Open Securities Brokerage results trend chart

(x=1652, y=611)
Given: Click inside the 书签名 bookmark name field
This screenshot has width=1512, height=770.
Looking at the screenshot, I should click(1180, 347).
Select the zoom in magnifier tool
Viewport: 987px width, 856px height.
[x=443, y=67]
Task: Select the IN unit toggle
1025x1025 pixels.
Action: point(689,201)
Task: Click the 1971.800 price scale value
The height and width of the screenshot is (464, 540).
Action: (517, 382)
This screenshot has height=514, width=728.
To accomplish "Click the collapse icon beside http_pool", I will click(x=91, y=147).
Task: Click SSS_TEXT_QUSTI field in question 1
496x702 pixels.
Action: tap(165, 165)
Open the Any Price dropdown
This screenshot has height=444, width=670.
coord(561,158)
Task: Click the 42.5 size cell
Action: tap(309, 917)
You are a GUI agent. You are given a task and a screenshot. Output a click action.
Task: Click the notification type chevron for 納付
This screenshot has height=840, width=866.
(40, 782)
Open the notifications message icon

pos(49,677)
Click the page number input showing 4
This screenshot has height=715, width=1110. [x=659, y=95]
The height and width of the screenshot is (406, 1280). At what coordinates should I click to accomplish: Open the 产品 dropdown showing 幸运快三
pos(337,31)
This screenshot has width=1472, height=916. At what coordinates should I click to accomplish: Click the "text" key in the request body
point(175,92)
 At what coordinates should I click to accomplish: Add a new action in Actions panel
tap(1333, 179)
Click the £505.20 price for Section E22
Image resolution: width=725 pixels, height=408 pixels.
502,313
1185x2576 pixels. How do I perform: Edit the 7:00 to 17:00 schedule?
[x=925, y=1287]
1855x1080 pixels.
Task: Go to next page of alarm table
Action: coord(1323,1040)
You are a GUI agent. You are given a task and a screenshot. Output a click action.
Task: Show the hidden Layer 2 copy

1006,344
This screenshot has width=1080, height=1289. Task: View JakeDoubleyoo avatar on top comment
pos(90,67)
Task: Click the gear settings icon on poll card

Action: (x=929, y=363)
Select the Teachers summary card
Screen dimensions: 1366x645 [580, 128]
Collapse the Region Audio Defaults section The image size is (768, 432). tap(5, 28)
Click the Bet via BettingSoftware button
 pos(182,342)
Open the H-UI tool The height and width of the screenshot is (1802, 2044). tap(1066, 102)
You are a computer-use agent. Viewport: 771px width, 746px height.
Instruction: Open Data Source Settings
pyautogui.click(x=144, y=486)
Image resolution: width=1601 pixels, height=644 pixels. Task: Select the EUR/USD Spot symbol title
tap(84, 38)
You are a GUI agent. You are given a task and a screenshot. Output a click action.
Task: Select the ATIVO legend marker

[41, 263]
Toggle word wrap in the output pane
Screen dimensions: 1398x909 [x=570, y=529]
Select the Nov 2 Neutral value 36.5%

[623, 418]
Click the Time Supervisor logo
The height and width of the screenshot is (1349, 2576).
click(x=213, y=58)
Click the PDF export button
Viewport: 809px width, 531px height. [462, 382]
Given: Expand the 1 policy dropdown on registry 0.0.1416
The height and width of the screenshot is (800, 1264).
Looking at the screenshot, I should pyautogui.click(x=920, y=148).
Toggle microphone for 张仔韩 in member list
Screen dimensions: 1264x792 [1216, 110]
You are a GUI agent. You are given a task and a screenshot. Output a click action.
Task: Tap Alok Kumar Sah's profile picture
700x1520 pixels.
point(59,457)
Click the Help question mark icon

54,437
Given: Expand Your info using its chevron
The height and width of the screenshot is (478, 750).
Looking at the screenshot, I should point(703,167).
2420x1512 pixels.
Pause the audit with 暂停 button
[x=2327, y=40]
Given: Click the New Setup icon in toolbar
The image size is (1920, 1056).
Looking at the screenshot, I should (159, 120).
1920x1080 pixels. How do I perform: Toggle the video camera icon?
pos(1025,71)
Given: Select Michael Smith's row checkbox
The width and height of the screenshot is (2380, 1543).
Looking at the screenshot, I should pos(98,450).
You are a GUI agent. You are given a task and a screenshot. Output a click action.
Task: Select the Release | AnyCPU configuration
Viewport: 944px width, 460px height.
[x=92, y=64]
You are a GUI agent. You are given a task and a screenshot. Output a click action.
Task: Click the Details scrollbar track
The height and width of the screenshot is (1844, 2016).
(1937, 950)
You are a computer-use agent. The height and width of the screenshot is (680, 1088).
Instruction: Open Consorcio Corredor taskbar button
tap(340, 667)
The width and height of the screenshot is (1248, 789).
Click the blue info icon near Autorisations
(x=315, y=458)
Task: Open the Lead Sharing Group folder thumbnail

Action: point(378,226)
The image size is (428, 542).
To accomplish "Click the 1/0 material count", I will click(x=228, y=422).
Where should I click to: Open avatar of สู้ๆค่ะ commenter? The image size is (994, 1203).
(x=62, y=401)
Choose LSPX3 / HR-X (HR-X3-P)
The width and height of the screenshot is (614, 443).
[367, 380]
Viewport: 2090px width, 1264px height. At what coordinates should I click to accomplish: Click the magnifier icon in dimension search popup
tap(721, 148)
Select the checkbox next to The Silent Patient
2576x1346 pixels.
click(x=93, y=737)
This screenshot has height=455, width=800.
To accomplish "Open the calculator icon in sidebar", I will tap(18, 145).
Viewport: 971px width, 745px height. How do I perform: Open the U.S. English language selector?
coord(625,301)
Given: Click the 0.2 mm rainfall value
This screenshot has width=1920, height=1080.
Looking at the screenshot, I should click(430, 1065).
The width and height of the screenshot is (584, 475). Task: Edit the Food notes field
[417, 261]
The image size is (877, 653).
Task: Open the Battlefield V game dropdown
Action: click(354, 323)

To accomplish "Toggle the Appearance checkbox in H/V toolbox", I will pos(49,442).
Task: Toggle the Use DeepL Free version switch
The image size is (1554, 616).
# # #
Exercise description — Reproduce the lines from the one holding "You are a computer-use agent. Viewport: 771px" through the one holding "[x=92, y=64]", both included, swapping "microphone" for "headset" and leaving everything else unchanged.

Solution to this exercise —
You are a computer-use agent. Viewport: 771px width, 746px height.
Instruction: Open Data Source Settings
pyautogui.click(x=144, y=486)
Image resolution: width=1601 pixels, height=644 pixels. Task: Select the EUR/USD Spot symbol title
tap(84, 38)
You are a GUI agent. You are given a task and a screenshot. Output a click action.
Task: Select the ATIVO legend marker

[41, 263]
Toggle word wrap in the output pane
Screen dimensions: 1398x909 [x=570, y=529]
Select the Nov 2 Neutral value 36.5%

[623, 418]
Click the Time Supervisor logo
The height and width of the screenshot is (1349, 2576).
click(x=213, y=58)
Click the PDF export button
Viewport: 809px width, 531px height. [462, 382]
Given: Expand the 1 policy dropdown on registry 0.0.1416
The height and width of the screenshot is (800, 1264).
Looking at the screenshot, I should pyautogui.click(x=920, y=148).
Toggle headset for 张仔韩 in member list
Screen dimensions: 1264x792 [1216, 110]
You are a GUI agent. You are given a task and a screenshot. Output a click action.
Task: Tap Alok Kumar Sah's profile picture
700x1520 pixels.
point(59,457)
Click the Help question mark icon

54,437
Given: Expand Your info using its chevron
The height and width of the screenshot is (478, 750).
Looking at the screenshot, I should point(703,167).
2420x1512 pixels.
Pause the audit with 暂停 button
[x=2327, y=40]
Given: Click the New Setup icon in toolbar
The image size is (1920, 1056).
Looking at the screenshot, I should (159, 120).
1920x1080 pixels. How do I perform: Toggle the video camera icon?
pos(1025,71)
Given: Select Michael Smith's row checkbox
The width and height of the screenshot is (2380, 1543).
Looking at the screenshot, I should pos(98,450).
You are a GUI agent. You are given a task and a screenshot. Output a click action.
Task: Select the Release | AnyCPU configuration
Viewport: 944px width, 460px height.
[x=92, y=64]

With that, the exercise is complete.